Markus Fröhlich
2011-Jan-27  16:03 UTC
[Gluster-users] sometimes connection errors - glusterfs limit?
hi!
problem description:
1-3 times a day glusterfs seems to hang - like freezed - network traffic is a
few secounds again
zero, because there is no glusterfs communication.
in the log of the servers, that clients got disconnected and a little bit later
connected again
but the network traffic seems okay and is not at limit - there are no errors on
the networkinterfaces.
we also checked cables and switchports on the switches.

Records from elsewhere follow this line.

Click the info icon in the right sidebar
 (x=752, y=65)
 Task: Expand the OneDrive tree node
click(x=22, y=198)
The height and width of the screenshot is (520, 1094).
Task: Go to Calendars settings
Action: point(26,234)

we think that glusterfs in combination with the I/O is the bottleneck here.
average we can say the storage setup is in use with 2/3 read and 1/3 write
operations.
is there a limitation of volumes, clients, mounts etc. in the glusterfs code?
has some one made similar experience or troubles with such a setup?
is it possible that to much clients are connected to few servers?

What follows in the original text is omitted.